• [Objective]:
In the piece on women's newsletters and diaries from the north, which museum held the Peace Heroines exhibition?

** START OF Text **

"Women who just lived"
Reflecting on newsletters and diaries of the women of the north, including The Derry Women's Newsletter
The loss of the British Library’s Spare Rib collection due to Brexit-related copyright issues (orphan materials protected by EU directives are no longer a legal exception in the UK) and the 2023 hacking of the library, shows how materials archived online can be fragile and at-risk - even with the very best technical infrastructure.1
The loss of any materials from digital or physical archives is truly awful. But, I would posit that the loss of materials related to Spare Rib is more devastating than, say, the online disappearance of British men’s writing, parliamentary histories, and religious texts that are also housed in the British Library - and are doubtlessly backed up and documented by scholars.
It’s much more likely that World War Two related materials or Christian texts have already been well documented, have been preserved digitally and will be seen again; than time, funding and supports being available to once again preserve materials like second-wave feminist classifieds from a niche magazine.
Why? White cis-het Christian men’s histories, art, expressions, diaries, etc essentially make up all of the collections in major physical and digital archives and museums. The histories and activisms (particularly activisms that involve civil disobedience or counter-cultural activities) of marginalised groups and the global majority are either still waiting for the invitation from curators into institutional repositories, or are starting their own.
I recently attended an online talk by exhibit designer Margaret Middleton who explores ideas of queer possibility2 in the museum. Middleton writes beautifully of how we can exhume or see anew queer lives and experiences using a praxis of possibility and imagination in our critical gaze. Take for example, what Middleton terms, the “super gay” attributes of Bazille’s Summer Scene (Bathers).
Even within a museum sector so deluged with patriarchal, white-supremacist and Eurocentric attitudes, images, words and beliefs; if we feel the ~vibes~ of this Bazille painting, we may sense the presence of marginalised communities even in work that on the surface seems to tick all the hegemonic boxes :)
Women’s activisms and lives
We’ve seen recent exhibitions in the north of Ireland attempting to shed light on the lived experiences of (white) women - with the extraORDINARYwomen digital resource profiling in particular women’s political lives; and Queen’s University Belfast / Ulster University’s Bad Bridget highlighting the lives of sexually deviant Irish women between 1838-1918. The Tower Museum’s Peace Heroines physical exhibition offered an important platforming of the lives of many women working in electoral politics in the north, as well as some involved in NGO work, with a few grassroots organisers also recognised for their contributions.

** END OF Text **
** START OF Data **

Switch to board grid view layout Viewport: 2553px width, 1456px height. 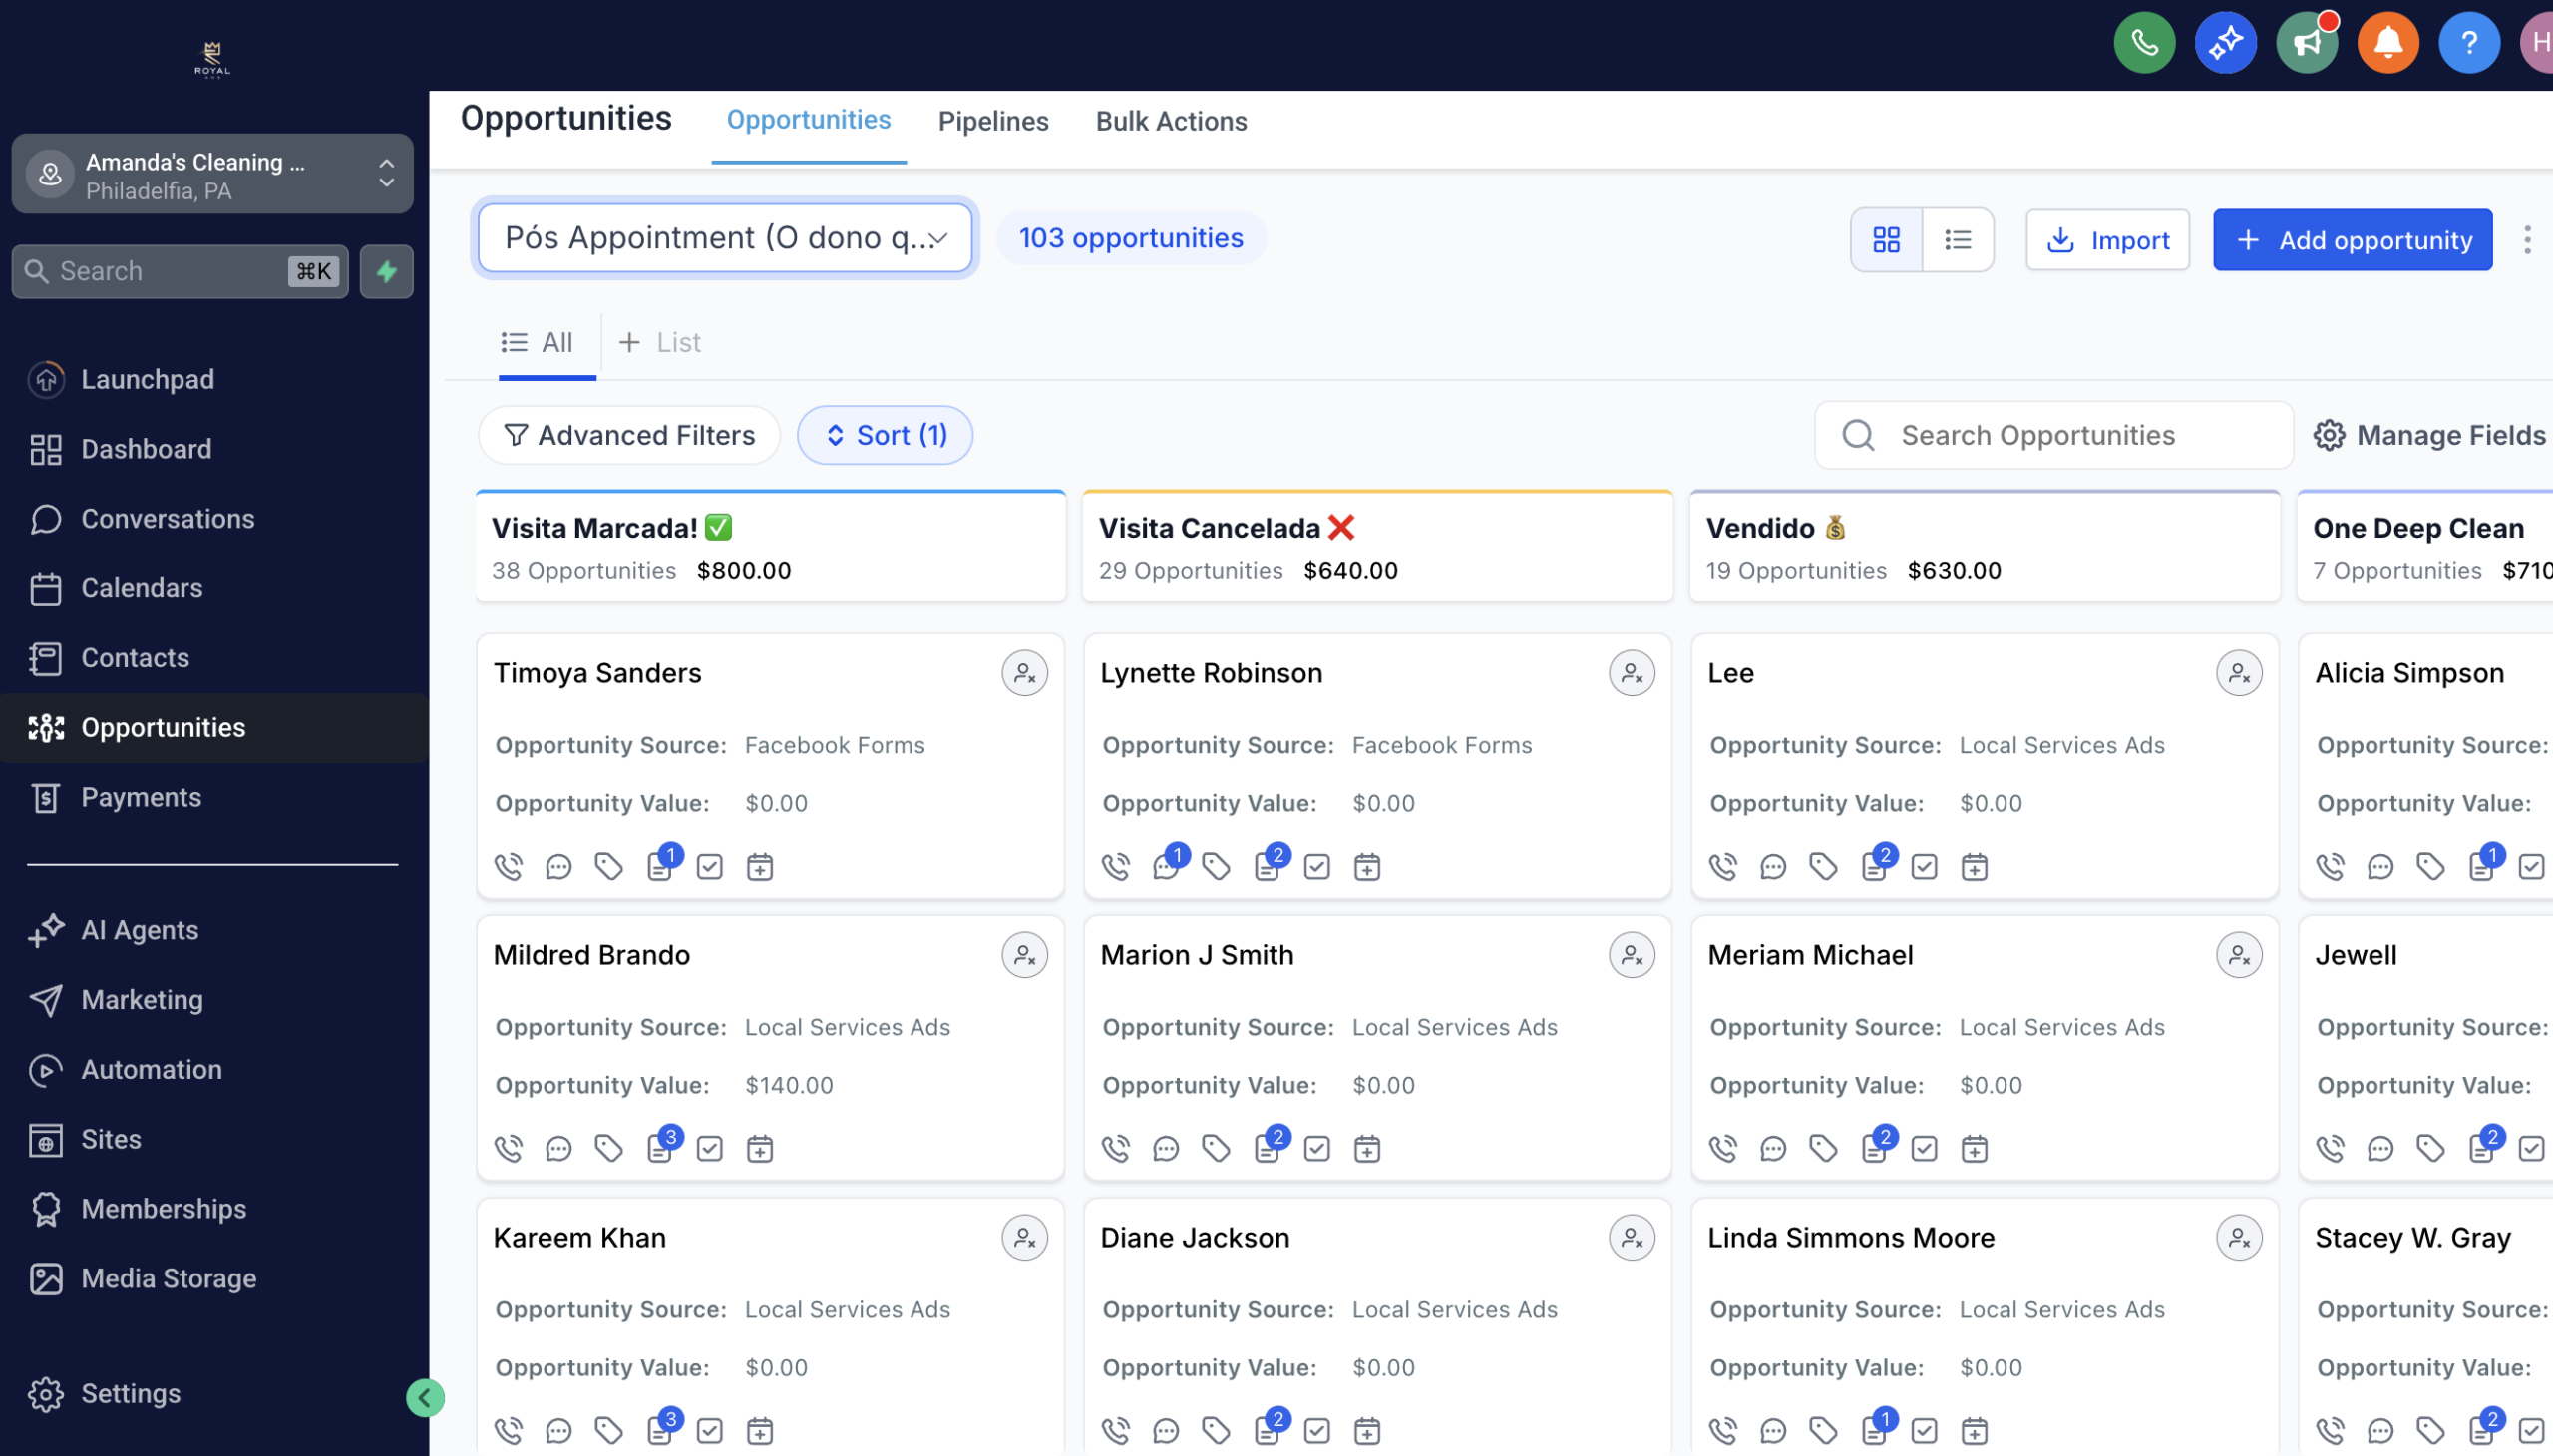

** END OF Data **

• [Task response]:
The Tower Museum